Norma y Malú regresaron a Ciudad Juárez para seguir con sus vidas, dejando a Alejandra con rostro serio pero sin decir mucho más. Pasaron las semanas y no volvieron a saber de ella. Un mes después volvió a telefonear: Ricardo había vuelto a pegarle y ella no soportaba más, quería volver a casa con Jade. Dos días después, Alejandra y su hija estaban viviendo de nuevo en la casa de Norma en Infonavit.

Nueve meses después nació Kaleb, el segundo hijo de Alejandra… Y ésta, sin querer, fue poco a poco volviendo a caer en las garras de Ricardo. Seguía locamente enamorada de él.

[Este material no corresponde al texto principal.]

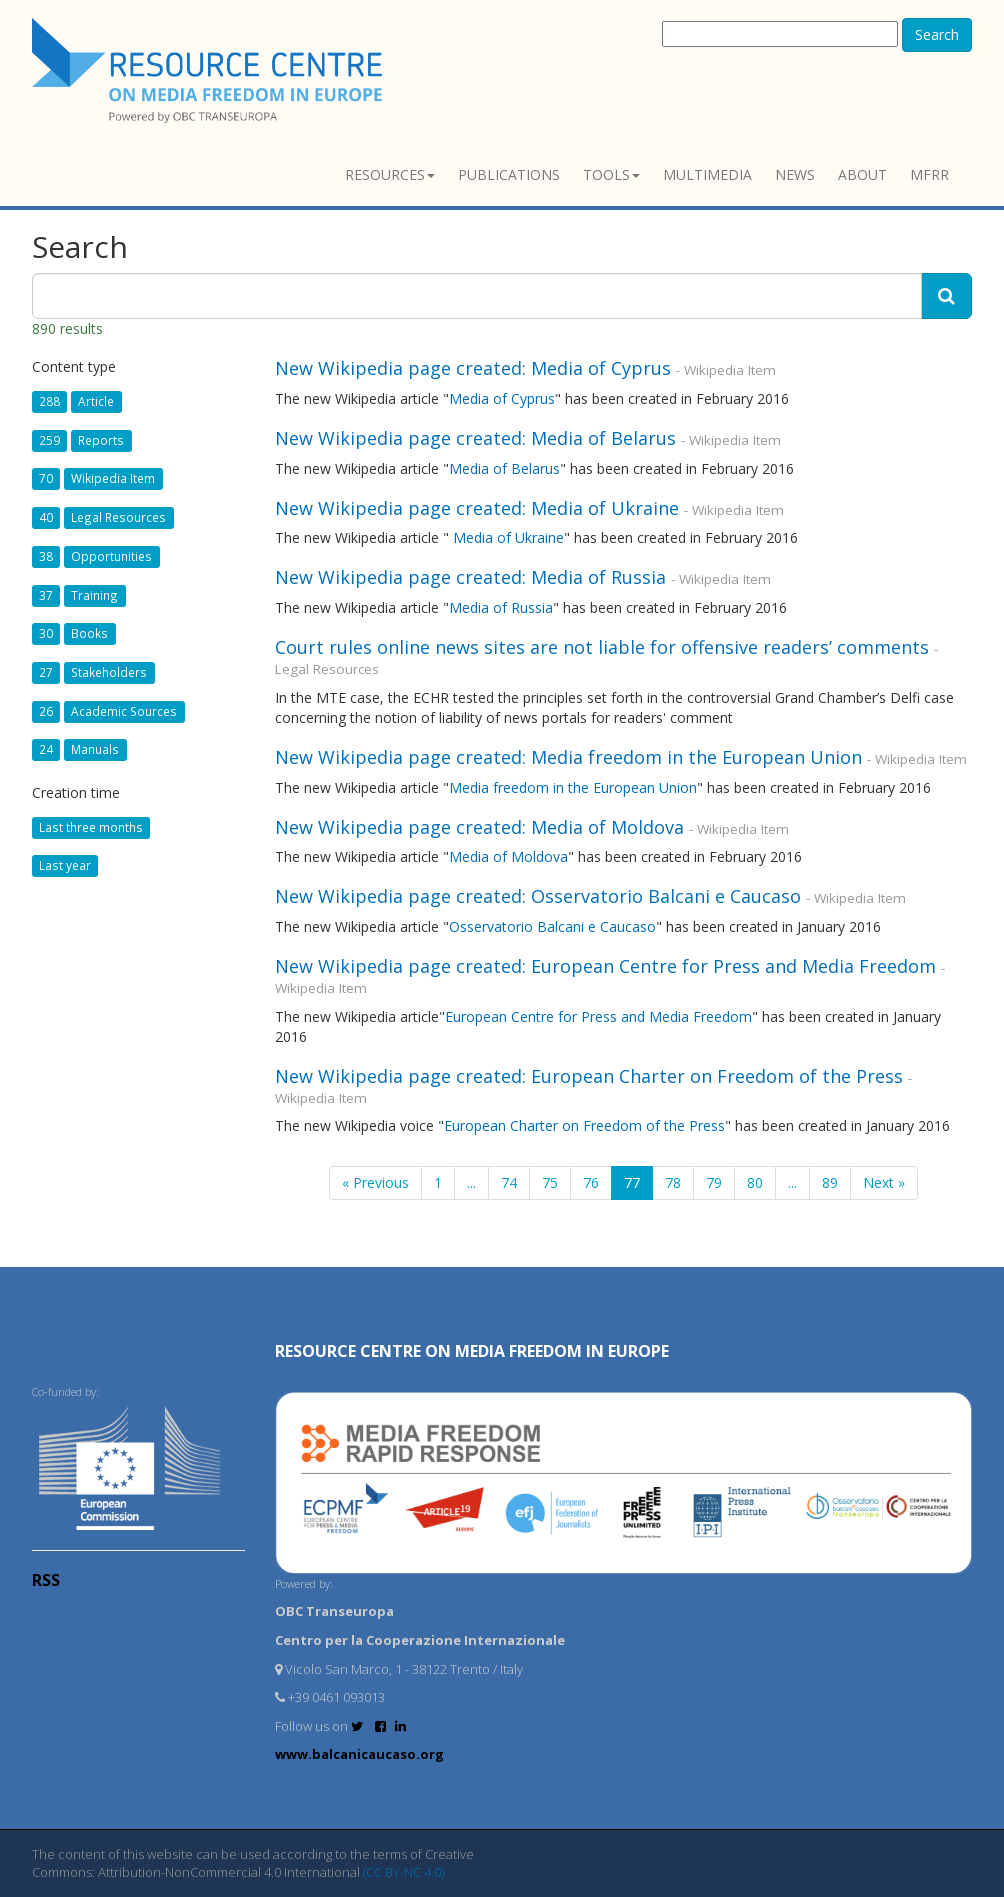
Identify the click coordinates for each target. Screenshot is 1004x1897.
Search (937, 34)
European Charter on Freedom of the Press (584, 1125)
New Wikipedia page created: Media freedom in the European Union (568, 757)
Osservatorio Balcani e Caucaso (552, 926)
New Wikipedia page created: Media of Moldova (479, 827)
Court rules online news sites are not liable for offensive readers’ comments (602, 647)
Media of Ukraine (508, 537)
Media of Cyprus (502, 398)
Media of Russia (501, 607)
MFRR (929, 174)
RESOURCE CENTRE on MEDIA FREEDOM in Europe (472, 1351)
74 (509, 1182)
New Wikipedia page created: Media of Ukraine (477, 508)
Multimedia (707, 174)
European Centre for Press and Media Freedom (598, 1016)
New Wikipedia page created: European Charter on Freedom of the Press (589, 1076)
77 (632, 1182)
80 (755, 1182)
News (795, 174)
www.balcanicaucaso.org (359, 1754)
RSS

La relación de Alejandra con Ricardo era una relación de amor-odio. Ella le evitaba y a la vez lo buscaba. Cuando él llamaba por teléfono ella no era ni siquiera capaz de colgarle. Sabía que le hacía daño pero no podía dejar de quererle. Ricardo era la adicción de Alejandra. Le tenía miedo, la bloqueaba, la anulaba…, pero a ella le encantaba y no podía vivir sin él. Mal que nos pese, este tipo de relaciones desiguales, tóxicas, son más habituales de lo que pueda parecer a simple vista, e incluso mujeres de carácter fuerte y decidido quedan anuladas cuando se enamoran del hombre equivocado.

—Nunca me expliqué cómo Alejandra se enamoró así de ese tipo, pero estaba totalmente sometida. Mi hermana no era mi hermana cuando estaba con él. Yo desde el principio lo tenía calado. A pesar de lo enamorada que estaba ella yo le decía: «Ay, un chilango (Natural de México DF) es cosa mala…. », y aun así la apoyé.

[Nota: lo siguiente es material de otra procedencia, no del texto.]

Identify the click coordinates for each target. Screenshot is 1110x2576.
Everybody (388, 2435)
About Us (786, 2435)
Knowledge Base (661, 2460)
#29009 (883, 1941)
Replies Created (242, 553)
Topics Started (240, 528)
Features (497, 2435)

Cuando nació Kaleb, la situación fue de nuevo calmándose y Ricardo se apartó de ella. Alejandra encontró trabajo en la maquila de Promex y retomó los estudios. Entre todos habían conseguido que la joven olvidara a Ricardo y la vida comenzó a sonreírle. En el trabajo, Alejandra conoció a un buen chico, serio y responsable, que empezó a cortejarla.

Se llamaba Alonso y era muy dulce con ella; a Ale se le veía muy feliz. Lo presentó a la familia en febrero de 2001 y a él no pareció molestarle que ella tuviera ya dos niños. Estaba muy enamorado. Kaleb tenía sólo cinco meses y ella quería que Alonso fuese el padrino del pequeño.

El 13 de febrero, la noche antes de que Alejandra desapareciera, la joven tuvo una fuerte discusión con su madre.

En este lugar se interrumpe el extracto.